Purpose & Capability

The name/description (scrape AlphaPai, index and summarize comments) aligns with the code: Playwright-based scraping, SQLite+FTS5 indexing, optional local vector index and Feishu posting. However, the package declares no required env vars/binaries while the SKILL.md and code repeatedly reference USER_AUTH_TOKEN, cookies files, local Chrome profile storage_state and rely on local CLIs (openclaw, clawhub). This omission (no declared credentials/deps) is an incoherence the user should be aware of.

ℹ

Instruction Scope

Runtime instructions explicitly direct the agent/user to read/save tokens, cookies, storage_state, and optionally reuse the local Chrome Profile; these are sensitive but consistent with a site-login scraper. The skill also offers a bootstrap routine that opens a real browser and saves storage state/cookies. There is no instruction to exfiltrate secrets, but the feature to send summaries to an external Feishu webhook (if configured) means collected content could be transmitted externally — the webhook is optional and disabled by default.

Install Mechanism

The registry lists no install spec, yet the bundle includes many runnable Python scripts that import Playwright, chromadb, sentence_transformers/torch and call local CLIs (openclaw, clawhub). There is no packaged dependency list or guidance in SKILL.md about installing these third-party libraries or the CLIs. That mismatch (runnable code without declared install steps) increases the risk of runtime surprises and hidden dependency installation.

Credentials

Although the skill doesn't declare required env vars in metadata, the code and SKILL.md expect/encourage providing sensitive auth material: USER_AUTH_TOKEN (env or token file), cookies.json, account username/password, storage_state, and even access to a local Chrome profile. Those are proportionate to a login-based scraper but are sensitive; the skill also supports configuring a Feishu webhook that would send summaries off-machine. The lack of declared required-env metadata and omission of explicit warnings in metadata is a red flag.

✓

Persistence & Privilege

The skill does not request always:true nor modify other skills. It writes archives, indexes, and runtime metadata to a local directory (~/.openclaw/data/alphapai-scraper by default) and can produce a sanitized dist for publishing. Allowing autonomous invocation is enabled in the agent interface metadata (allow_implicit_invocation), which is normal; combine this with the above credential access only if you are concerned about autonomous scraping of protected accounts.

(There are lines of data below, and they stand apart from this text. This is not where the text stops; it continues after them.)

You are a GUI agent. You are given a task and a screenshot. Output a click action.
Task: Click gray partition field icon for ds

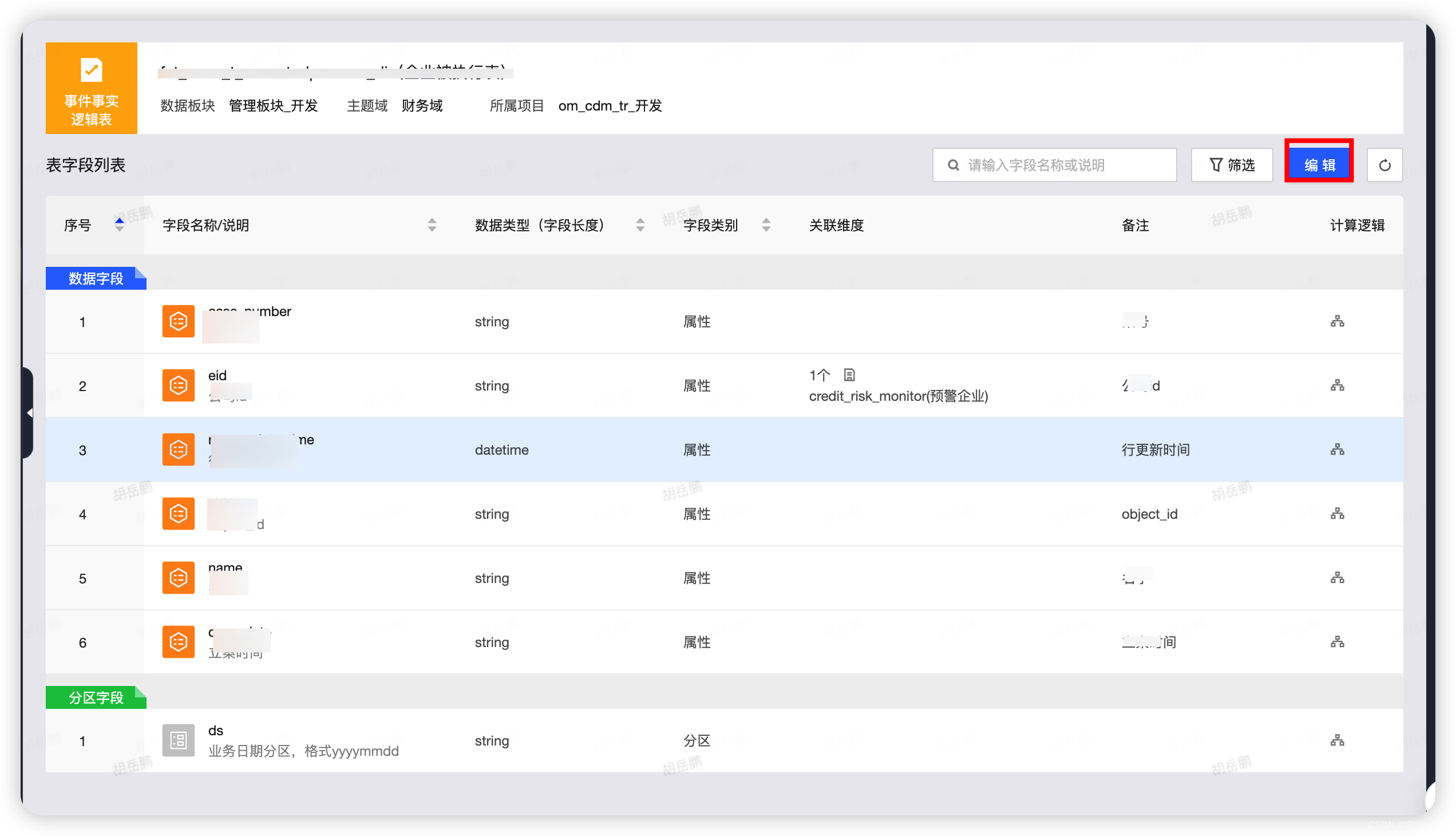179,740
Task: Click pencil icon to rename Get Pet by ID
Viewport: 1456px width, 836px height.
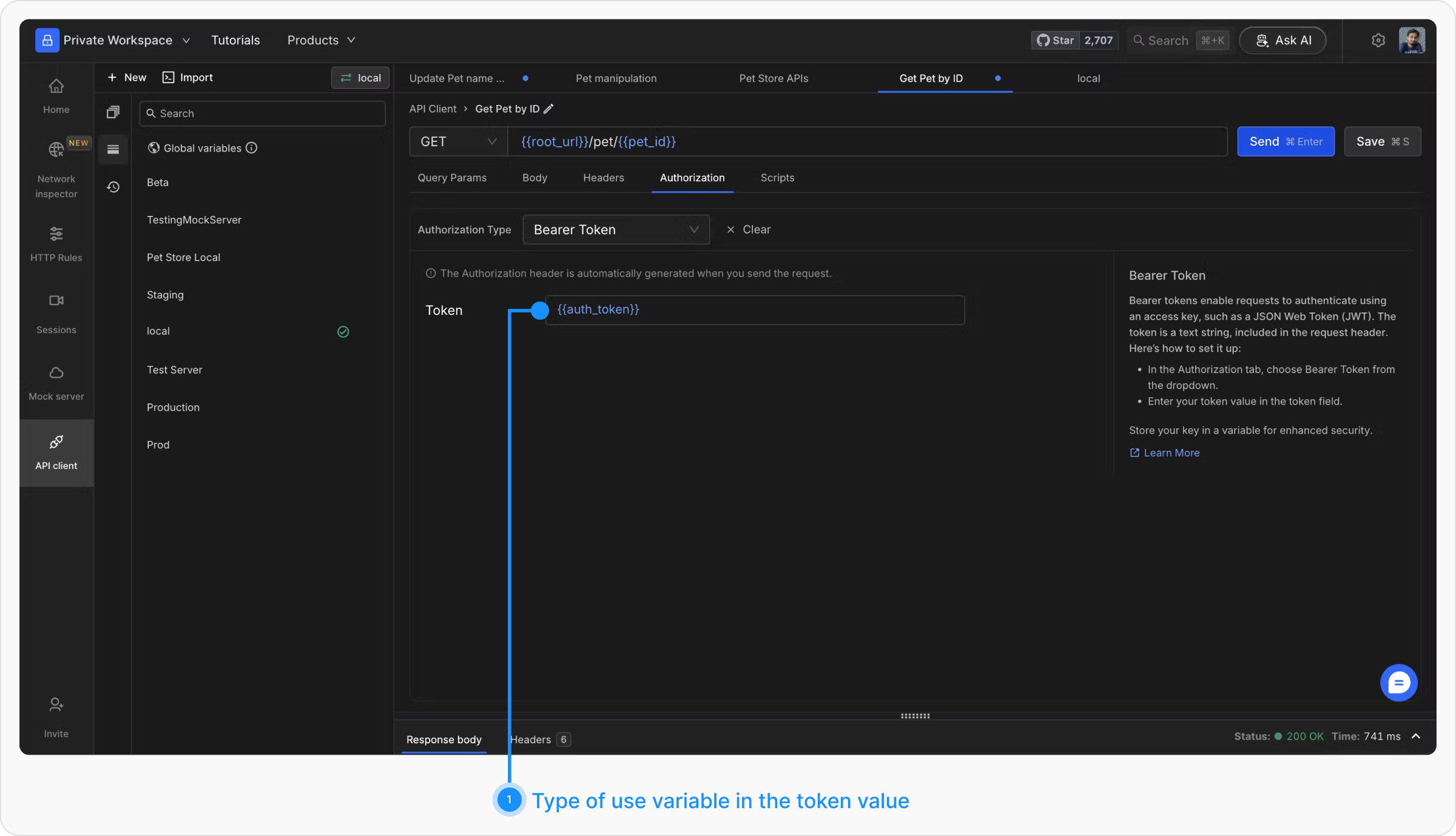Action: pyautogui.click(x=548, y=109)
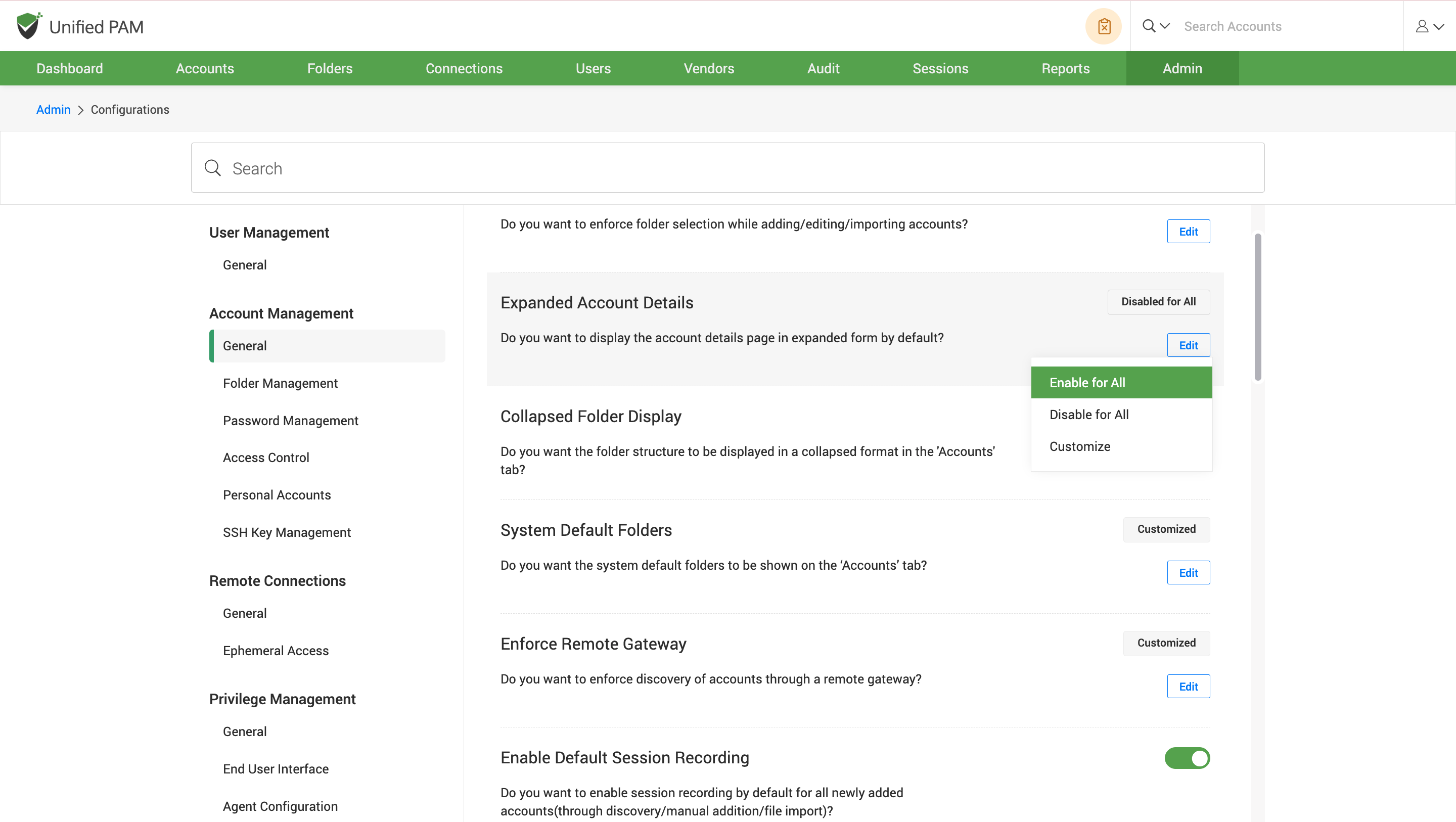Click the breadcrumb chevron after Admin
Viewport: 1456px width, 822px height.
(x=80, y=110)

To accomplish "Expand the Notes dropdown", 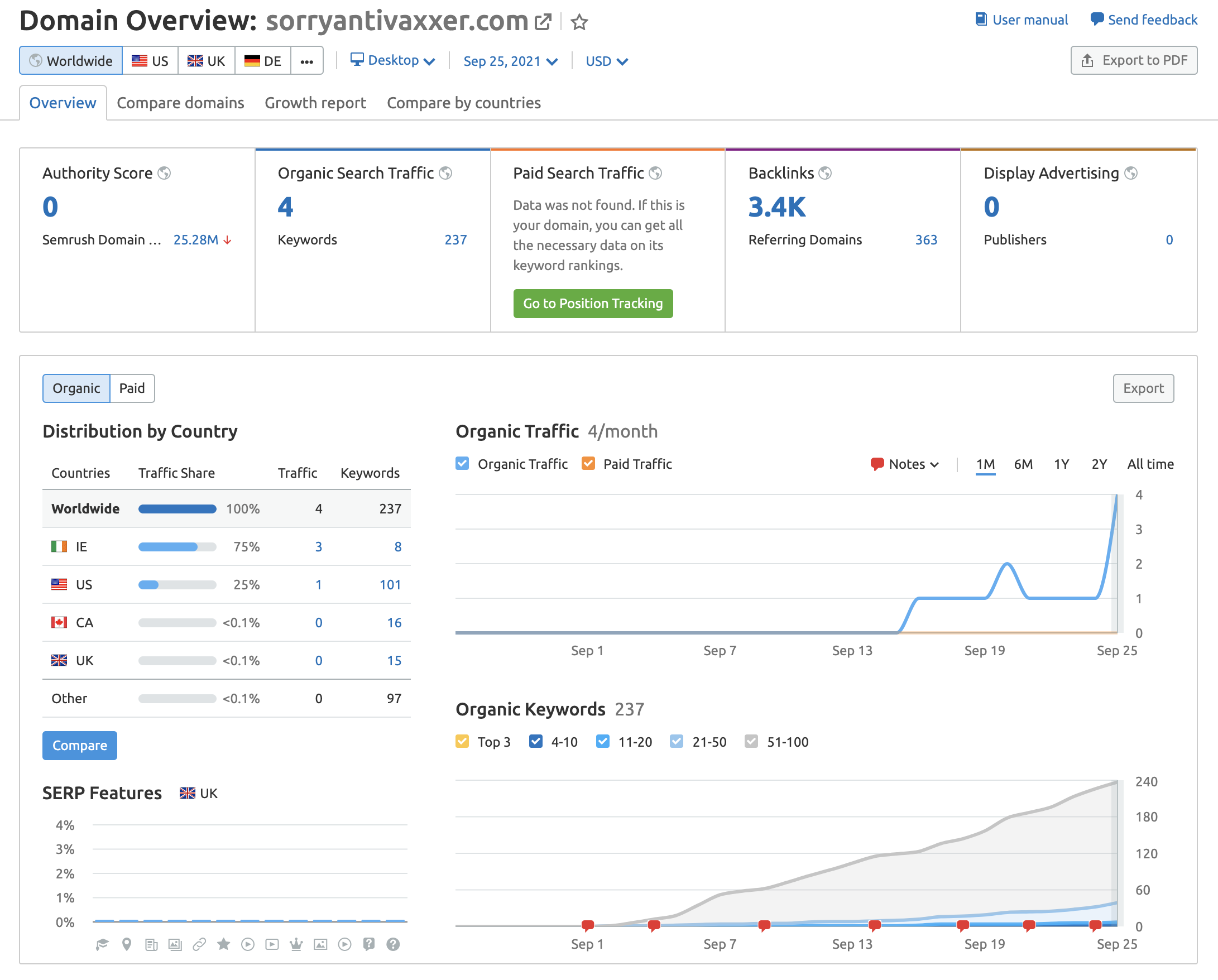I will (905, 464).
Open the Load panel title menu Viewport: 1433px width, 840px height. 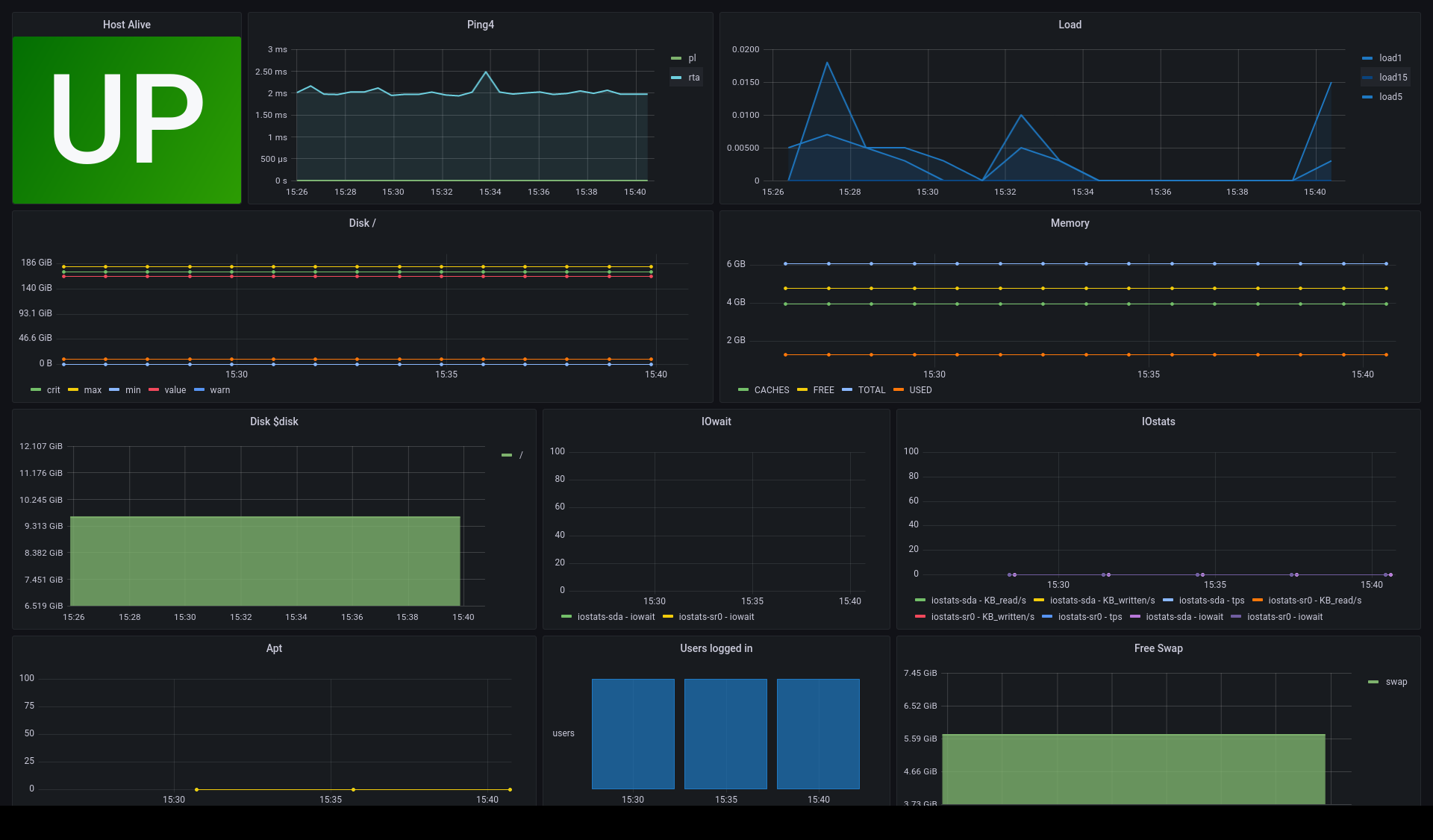1069,25
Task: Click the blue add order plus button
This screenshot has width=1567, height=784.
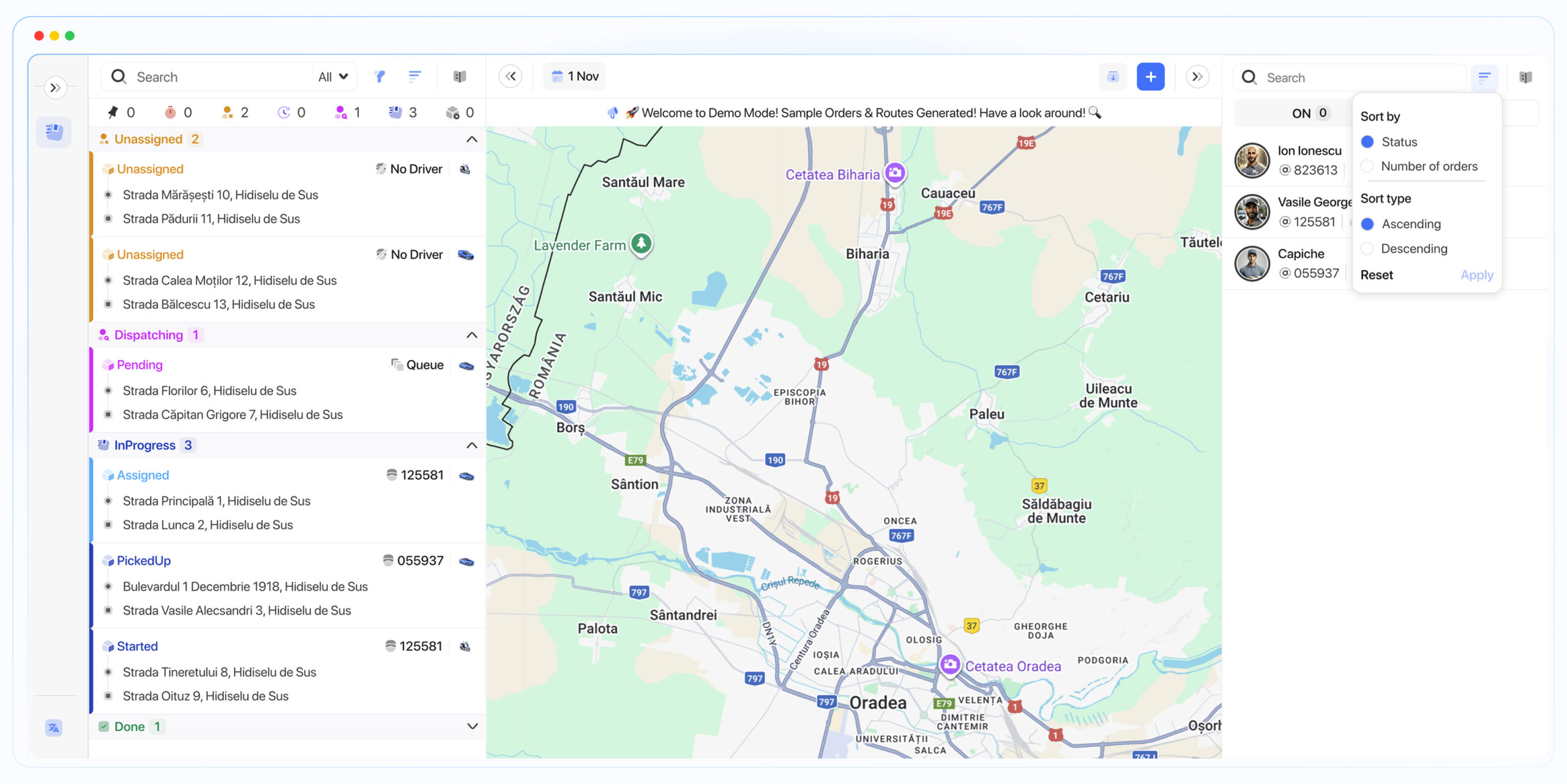Action: [1150, 77]
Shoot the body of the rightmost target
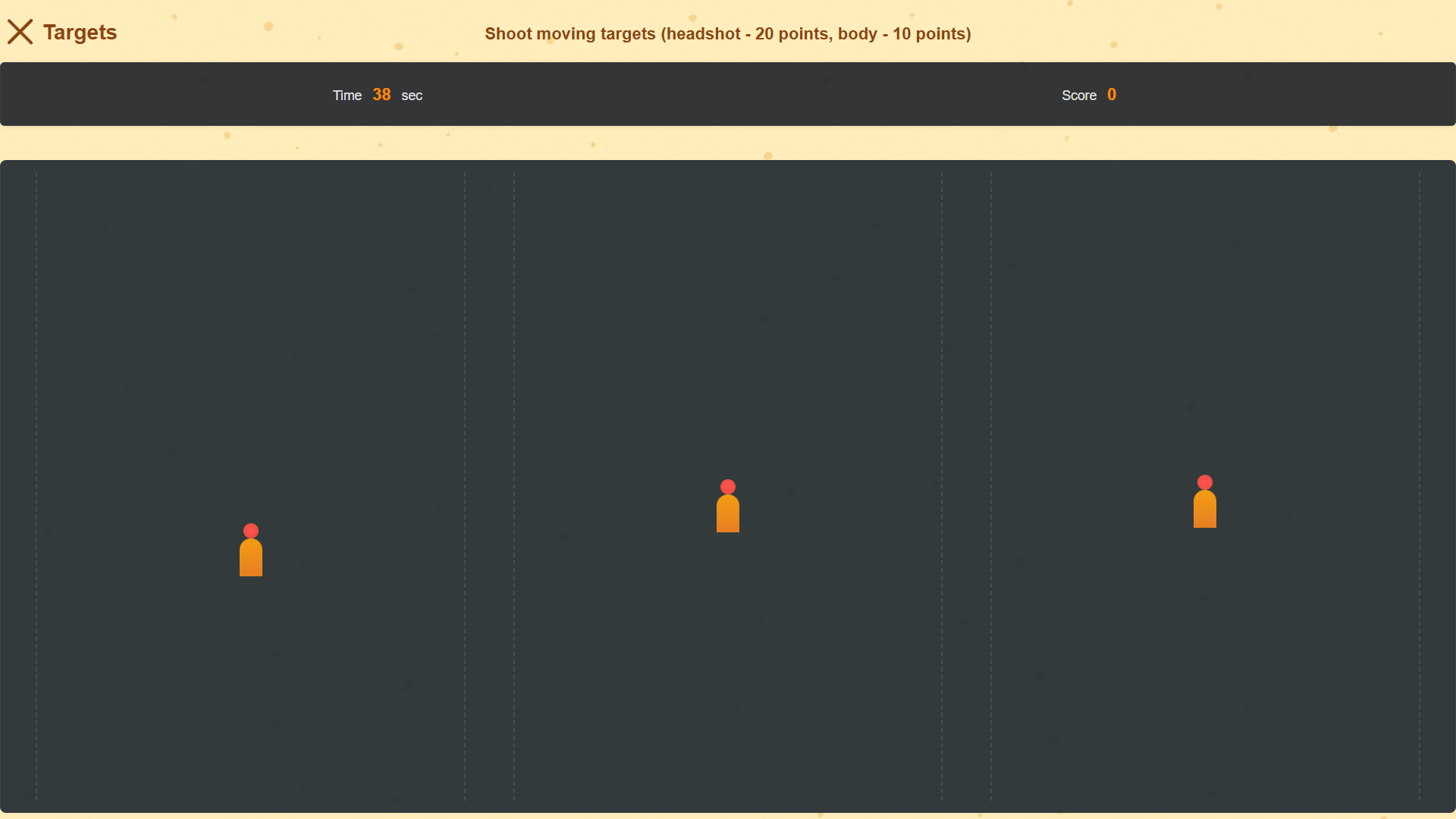1456x819 pixels. click(1205, 508)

What to consider before installing

What to consider before installing: - This bundle contains runnable Python scripts (Playwright scraping, SQLite + optional Chroma/transformer vector steps) but the registry entry lists no install steps or dependencies. Expect to need to install Playwright, chromadb/Chroma client, sentence-transformers (and possibly torch), and have the 'openclaw' / 'clawhub' CLIs available. Ask the publisher for an explicit requirements/install list or run it in an isolated VM/venv. - The skill asks for/uses sensitive auth artifacts: USER_AUTH_TOKEN (env or token file), cookies, username/password, storage_state, or direct access to your Chrome profile. These are necessary for automated login, but only provide them if you trust the code and are comfortable with those credentials being used locally. Prefer using short-lived tokens or manual bootstrap rather than handing over full browser profiles. - Feishu webhook support will send summaries to an external endpoint if enabled. Ensure webhook_url is correct and intentionally configured; keep feishu.enabled=false if you do not want external transmission. - The package writes archives and indexes to ~/.openclaw/data/alphapai-scraper by default. Review/relocate that path if you prefer a sandboxed location. - Because code is included, inspect setup.sh (provided) and the import/use of Playwright and model-loading logic before running. If you plan to publish or run this on shared systems, run it in an isolated environment and review the package_skill.py behavior so you do not accidentally publish secrets. - If you want to proceed safely: request from the author a clear requirements.txt / install instructions and a justification for any external CLIs required, or run the skill in a disposable container/machine after auditing the scripts.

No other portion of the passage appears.